IRS Annoyances vs. Your Money or Your Life

Some months ago I wrote a blog about how the IRS had improperly applied my estimated tax payments for 2020 to the earliest tax years for which I had an open balance. In that way they wiped out the balance from 2011 and part of it from 2012, thus circumventing the 10 year statute of limitations for collection. I should have gotten beyond the statue with the approximately $1,400 due that year (before interest and penalties).

Collection lettersMisapplying payments is against IRS regulations, and I wrote a letter to the IRS right after receiving the notices asking that my estimated payment be returned to my 2020 Social Security payments.

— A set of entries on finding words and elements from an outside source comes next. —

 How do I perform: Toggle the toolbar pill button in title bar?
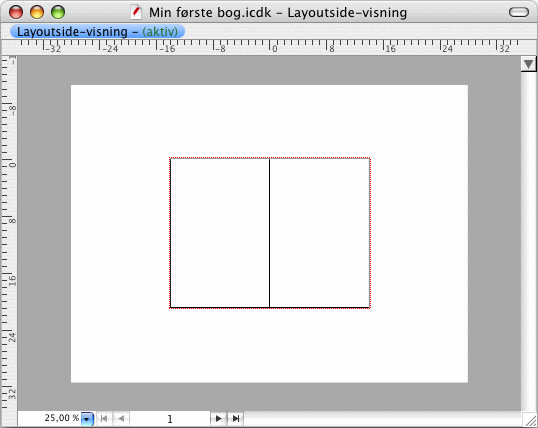[x=519, y=12]

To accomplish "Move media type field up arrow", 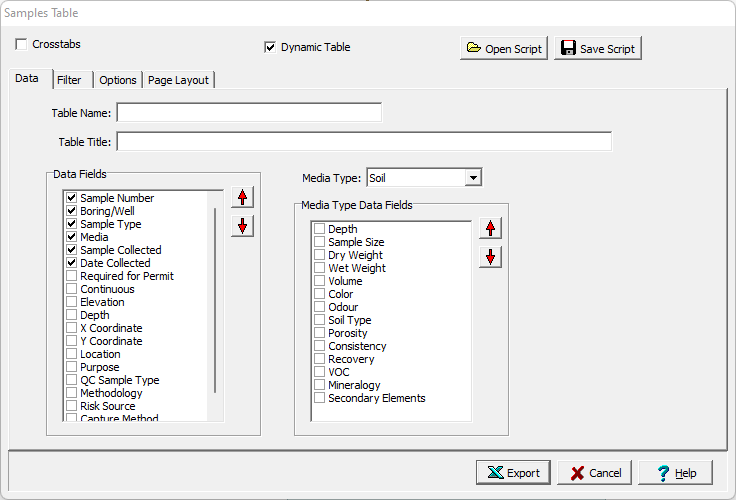I will coord(491,228).
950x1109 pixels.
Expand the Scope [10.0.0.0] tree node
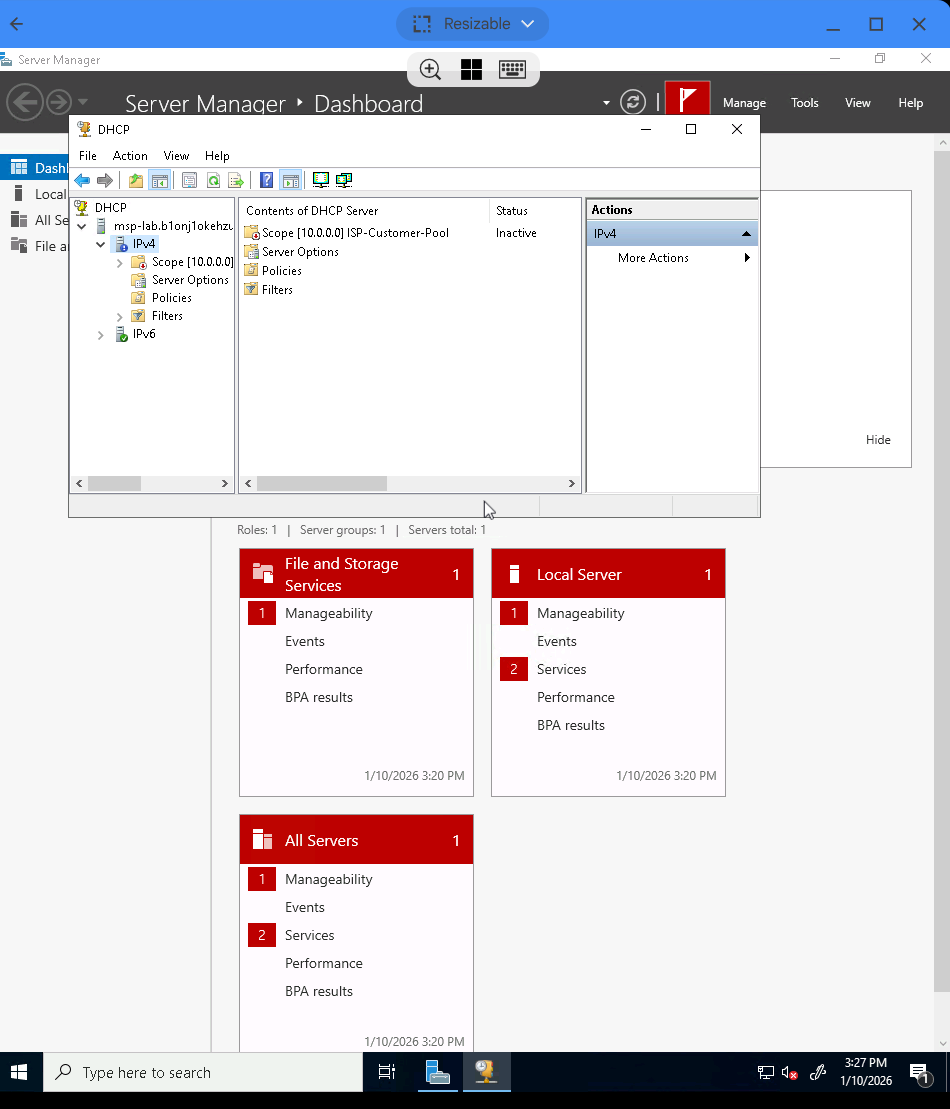pos(120,262)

There has been no response to my August 25, 2021, letter, which is no surprise if you’ve seen the recent announcements from the IRS about their ongoing staffing shortages and “paperwork backlogs.” My letter is in some big pile with millions of other letters, returns, and amended returns that have not been processed. “Paper is the IRS’ Kryptonite, and the agency is still buried in it,” says the National Taxpayer Advocate Erin Collins in her annual report to Congress (see David Gross’s summary here).

Recently seven IRS collections letters arrived in one day’s mail delivery, which reminded me of this hanging issue. The letters were for 2012 through 2018, so I realized they had dropped 2011 and never adjusted that estimated payment. I’ve thought of checking that online account the IRS has set up for each of us, and I know some of you look at yours, but somehow I can never get past filling out the personal info to see what they’ve got for me.

Today, just for the heck of it, I tried calling the IRS. I was not hopeful of getting through, and if I were to reach someone, I was not hopeful that they would be helpful. After going through a few rounds of “press this number” now “press this number” I was told my hold would be 30-60 minutes. I decided to hang up and try pressing a different option. Same result. I stuck with the hold for a while. “Calls are answered in the order received. Don’t hang up.” Then after about 10 minutes, “Consider hanging up and check your account online.” After 14 minutes I took the advice about hanging up.

Restores Israel of Yaheh in DC

Restored Israel of Yahweh had three members imprisoned for refusing war taxes in 2005 in one of the more rare 21st century cases for war tax resisters. Photo by Ed Hedemann.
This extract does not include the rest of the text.